The first alarm was received at 1:22 PM EDT which notified the engineering team that there was an issue with the Node Manager, which manages the system-level redundancy and failover. Over the next 14 minutes other critical alarms were received that application servers were failing. Engineering worked to clear the issue and restart services, with the last customer coming online at 2:18 PM EDT.

 

Root Cause: 

ECS contains a Node Manager that ensures that the active node is operating in the expected manner (all processes are up and running with the proper resources available), and that a standby node is readily available should there be an issue with the active node. A token is used to continually monitor the status of all active and standby nodes. ECS then relies on a Service Locator to track the “check-in” status of the token and the node that it is monitoring at any given time.

ECS experienced a communication delay between application servers, resulting in a breakdown of the Node Manager, causing hosts to be removed from service. We believe this communication delay was due to a timeout within the Service Locator, caused by competing resources with other processes on the host. This delayed the return status of that active node via the token. The underlying infrastructure (routing/switching/physical hosts) remained available throughout the incident, however.

 

Resolution:

The Service Locator was restarted, reinitializing the token to reset at node 1 and resume operating as expected.

 

Remediation:

Evolve IP is re-architecting the ECS framework to give discreet resources (e.g., dedicated VMs) to the Node Manager and subsequently to the Service Locator. This will eliminate the risk of a timeout that disrupts the monitoring of active and standby modes.
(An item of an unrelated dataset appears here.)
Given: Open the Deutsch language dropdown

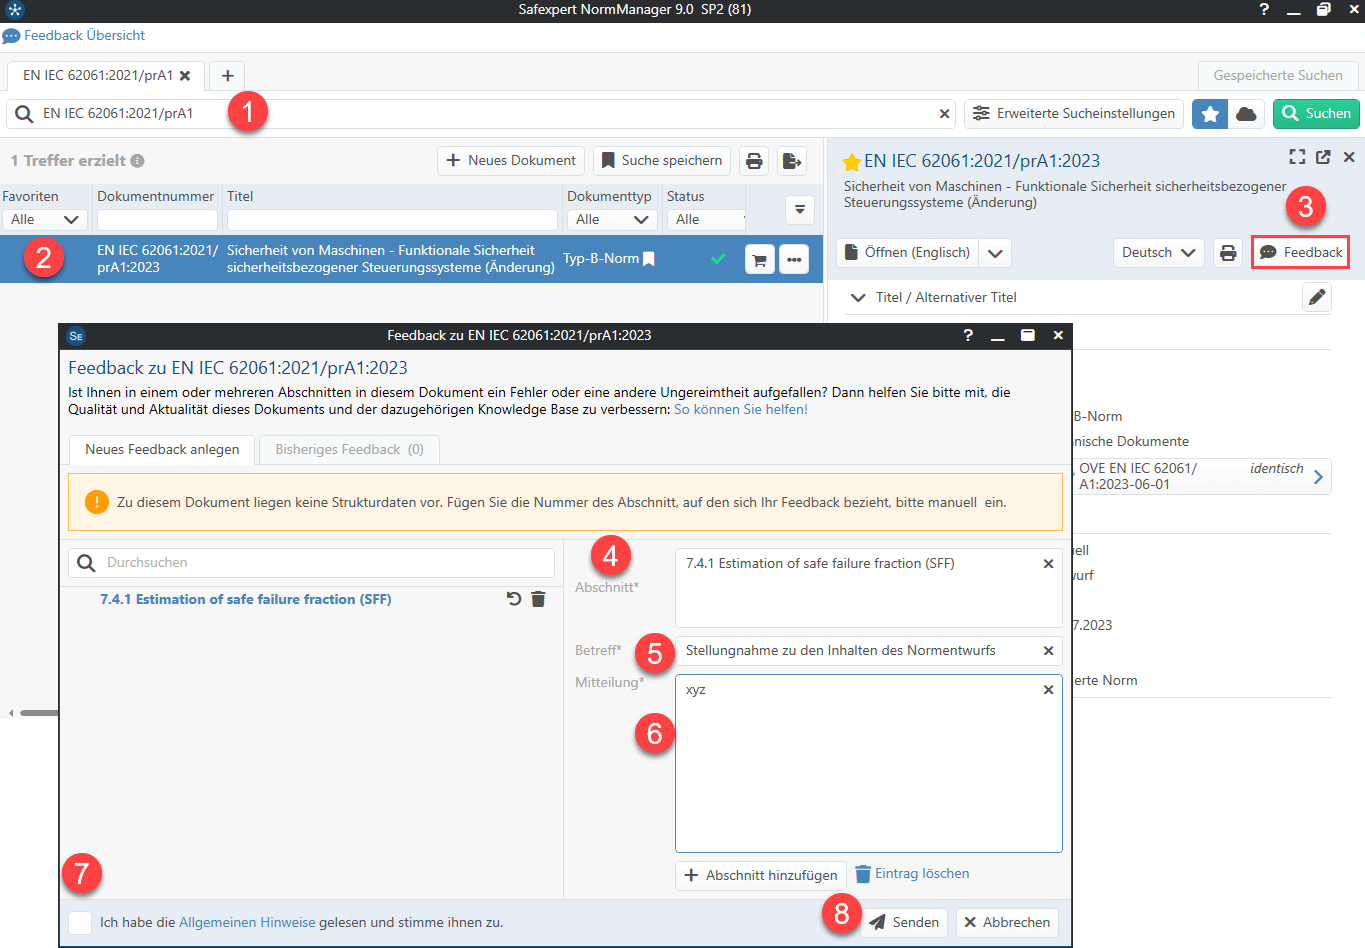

This maintenance is scheduled for early morning on Saturday, April 17, 2021 and there will be no downtime.

Posted Apr 16, 2021 - 16:41 EDT

Resolved
Services have continued to function normally and this incident is being marked resolved.

A Service Incident Report will be provided in the postmortem section within 5 business day including the Incident Summary, Root Cause, Resolution, and Remediation required.
Posted Apr 08, 2021 - 17:21 EDT
Update
Customers have confirmed systems are operational.
Posted Apr 08, 2021 - 14:41 EDT
Update
Services continue to functioning as normal and our Engineers will continue to monitor the system throughout the rest of the day.
Posted Apr 08, 2021 - 14:26 EDT
Monitoring
Our engineers have restored services and the systems is back online.
Posted Apr 08, 2021 - 14:14 EDT
Identified
Our engineers are taking actions that will momentarily restore effected services.
Posted Apr 08, 2021 - 13:52 EDT
Investigating
We are currently investigating this issue.
Posted Apr 08, 2021 - 13:44 EDT
This incident affected: OSSmosis (ECS Admin Portal) and UCaaS (Telephony).